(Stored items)
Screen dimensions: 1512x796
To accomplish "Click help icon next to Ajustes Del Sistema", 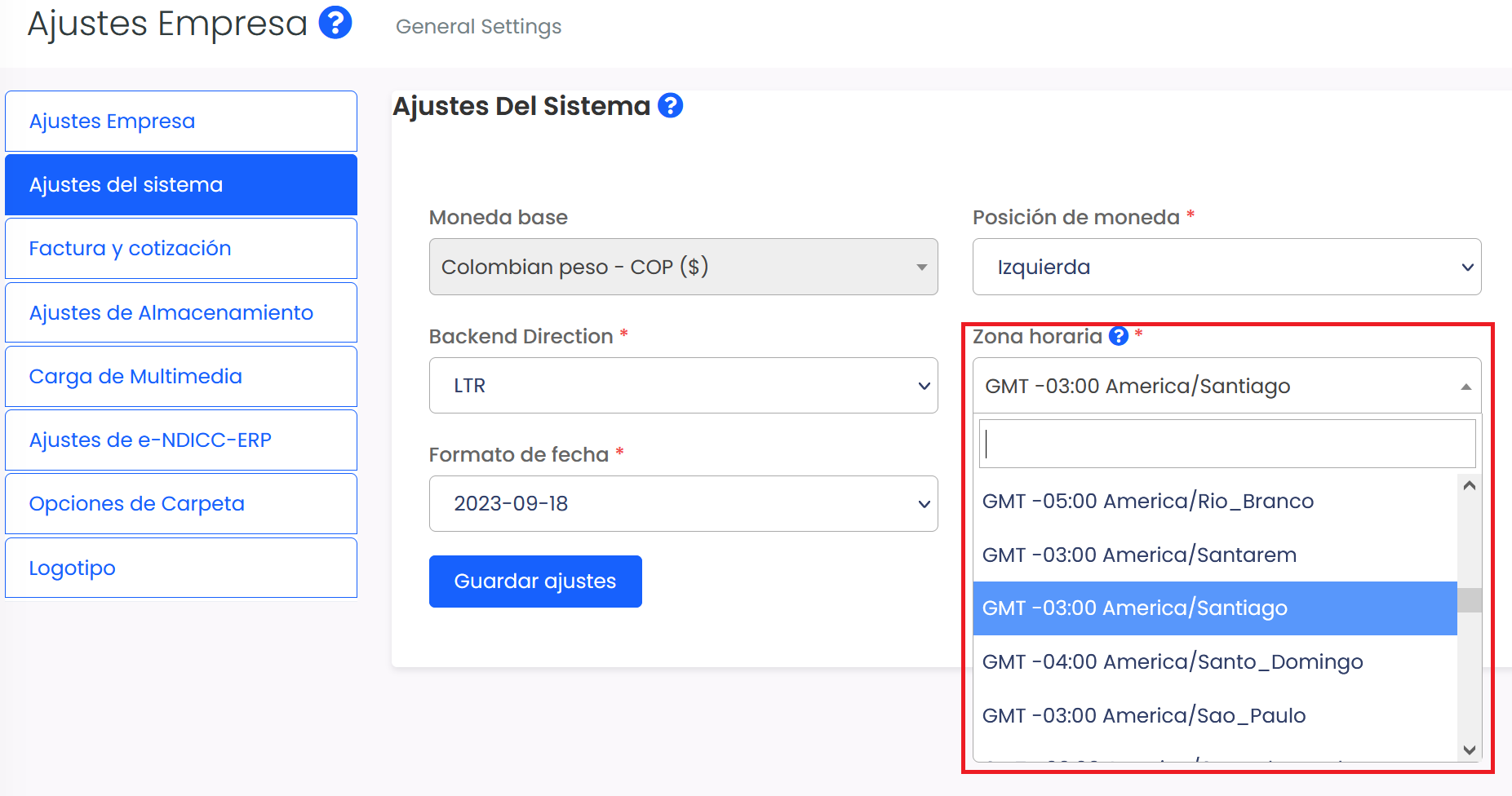I will 670,106.
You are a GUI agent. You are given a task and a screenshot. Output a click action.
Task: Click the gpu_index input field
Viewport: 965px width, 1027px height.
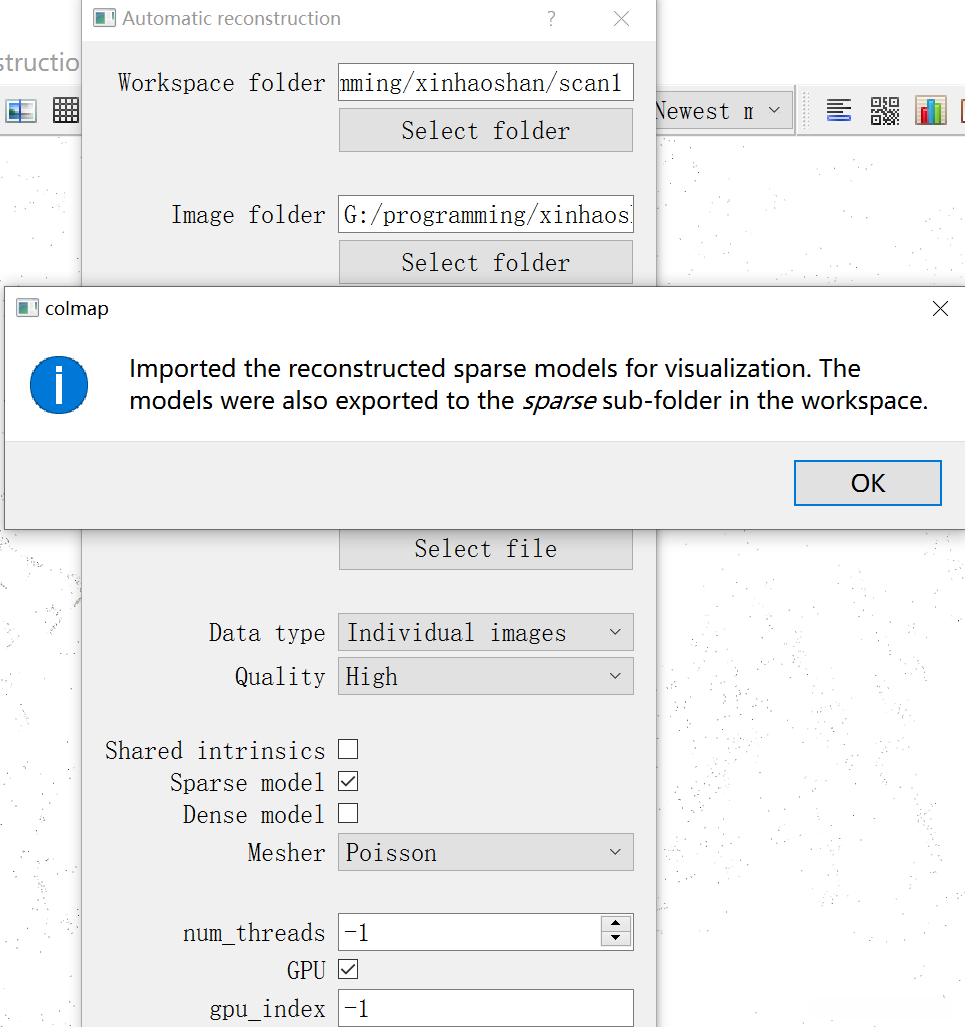point(485,1008)
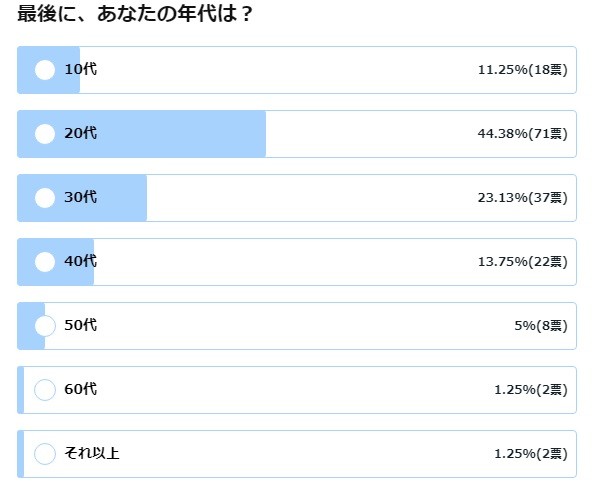Viewport: 604px width, 500px height.
Task: Choose the 60代 radio button
Action: (x=45, y=390)
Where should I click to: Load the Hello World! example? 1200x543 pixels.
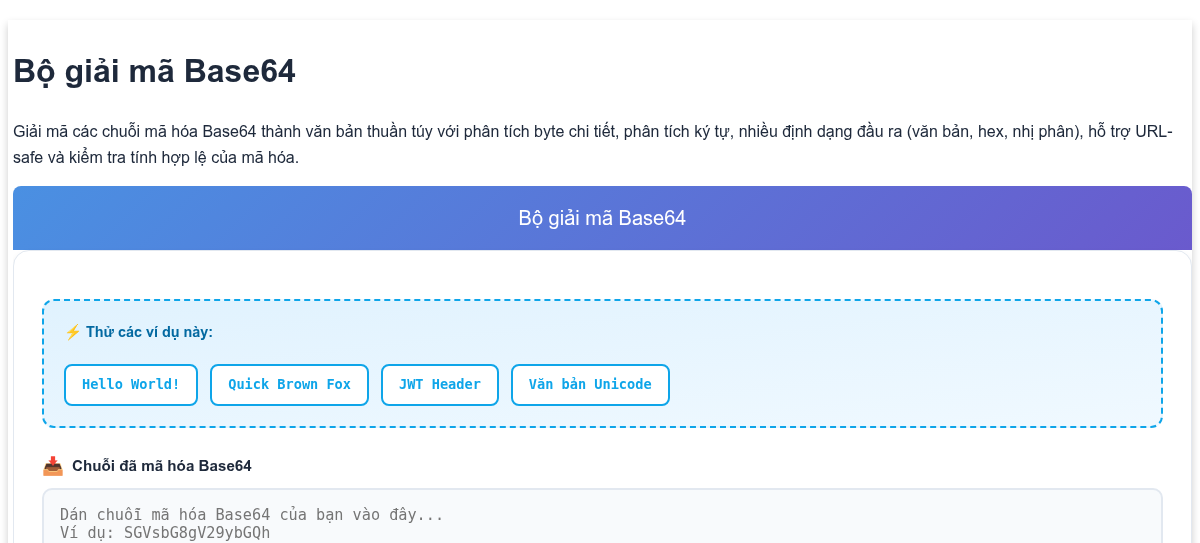[131, 385]
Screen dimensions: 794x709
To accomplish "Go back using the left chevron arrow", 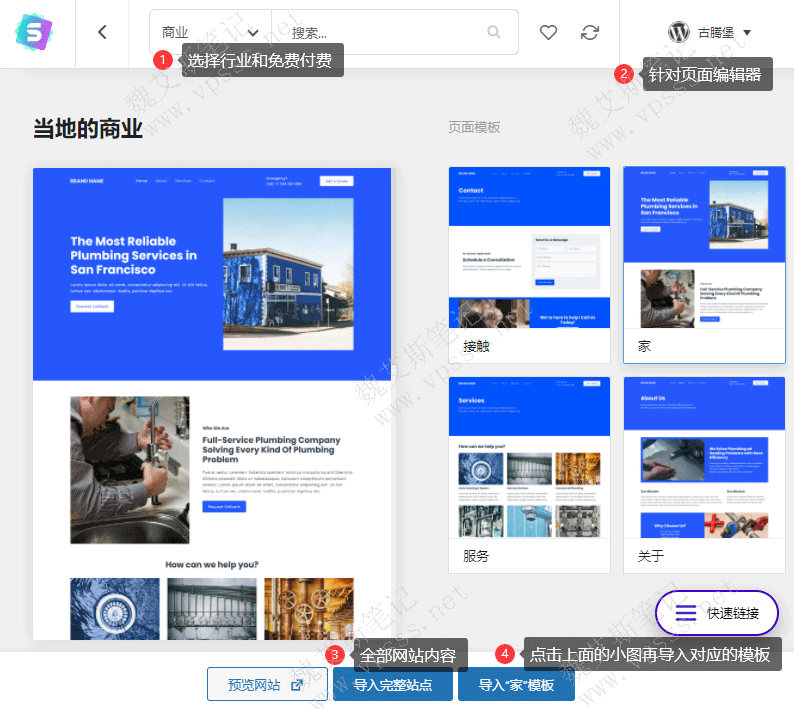I will click(102, 32).
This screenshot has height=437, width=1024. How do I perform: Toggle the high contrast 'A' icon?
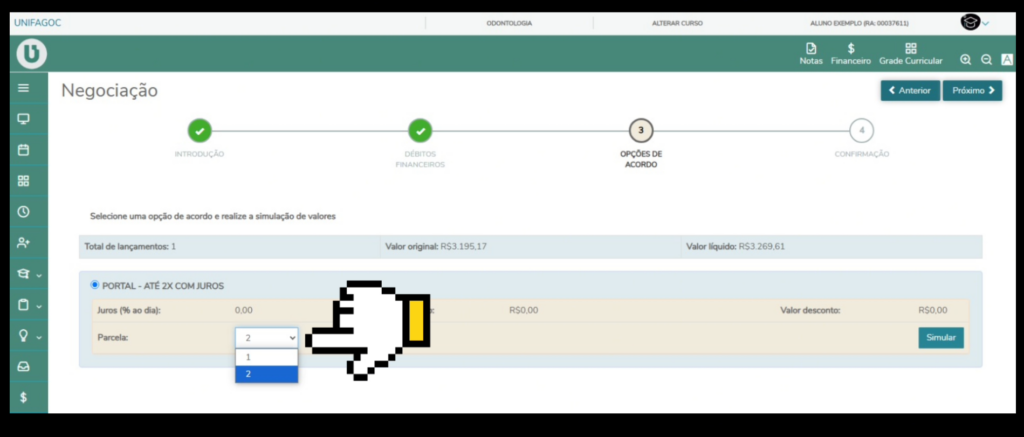1007,60
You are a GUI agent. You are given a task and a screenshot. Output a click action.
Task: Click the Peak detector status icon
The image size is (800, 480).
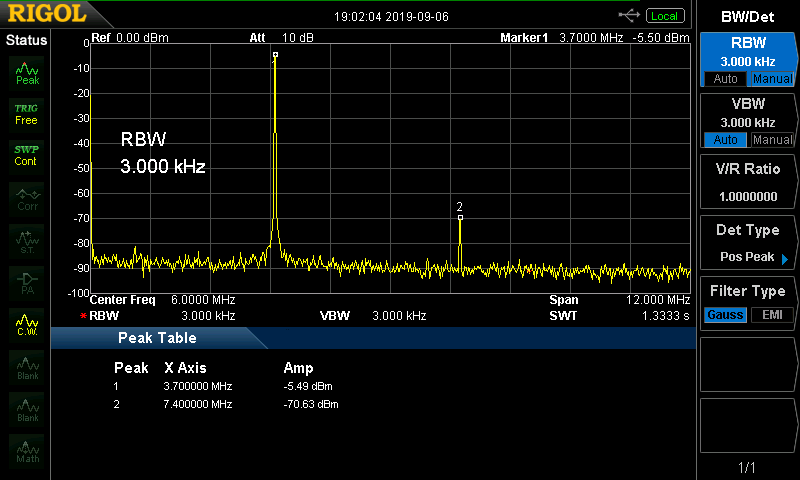(27, 72)

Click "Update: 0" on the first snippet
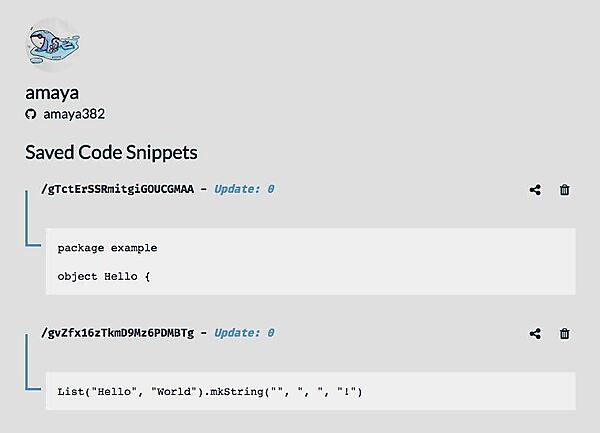(245, 189)
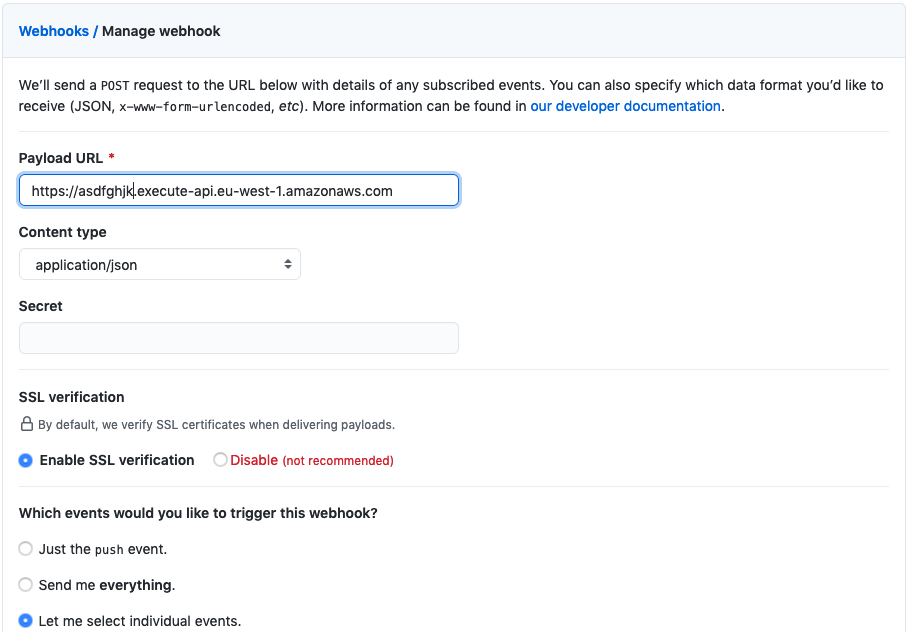Viewport: 909px width, 632px height.
Task: Choose "Just the push event" option
Action: [24, 549]
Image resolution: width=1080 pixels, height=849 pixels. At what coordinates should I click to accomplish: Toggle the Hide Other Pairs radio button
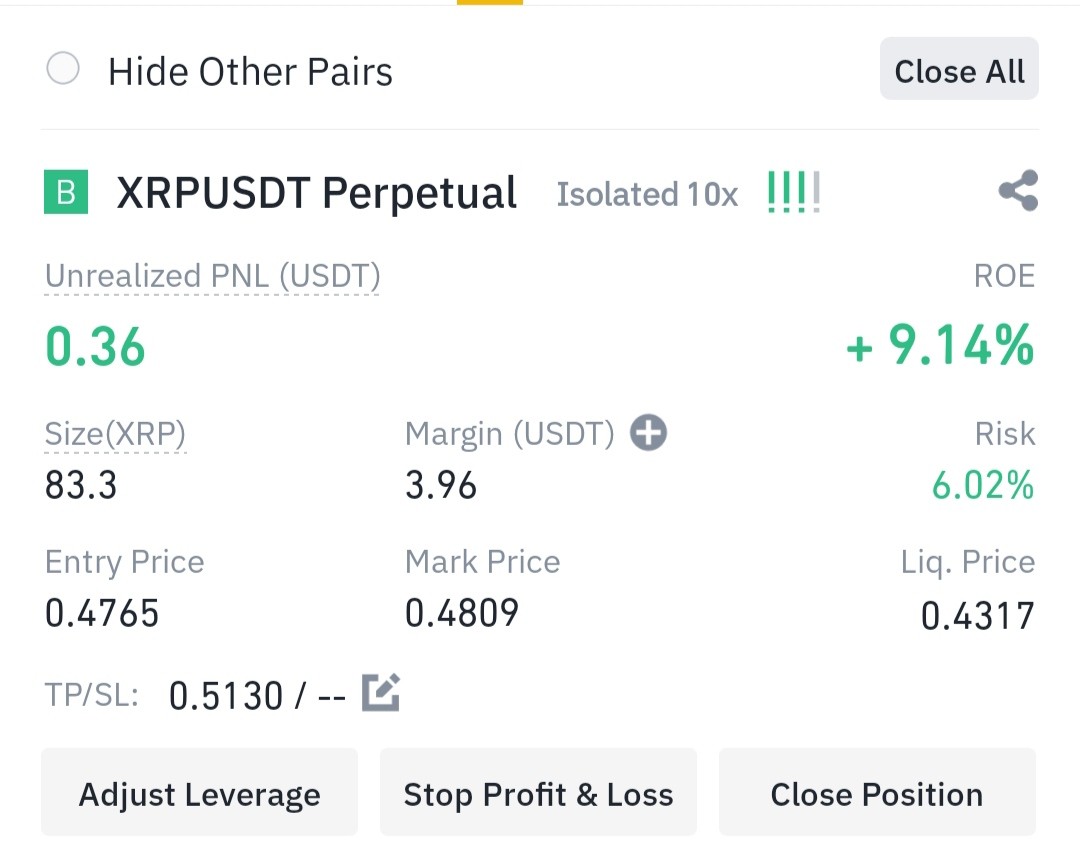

## INSTRUCTIONS TO FOLLOW
With the pictures left out, give again exactly the lines from the one with "the first snippet" through the end of the data, both included.

## FINISHED TASK
Click "Update: 0" on the first snippet
(245, 189)
Viewport: 909px width, 632px height.
Task: Choose "Just the push event" option
Action: [24, 549]
Image resolution: width=1080 pixels, height=849 pixels. At what coordinates should I click to accomplish: Toggle the Hide Other Pairs radio button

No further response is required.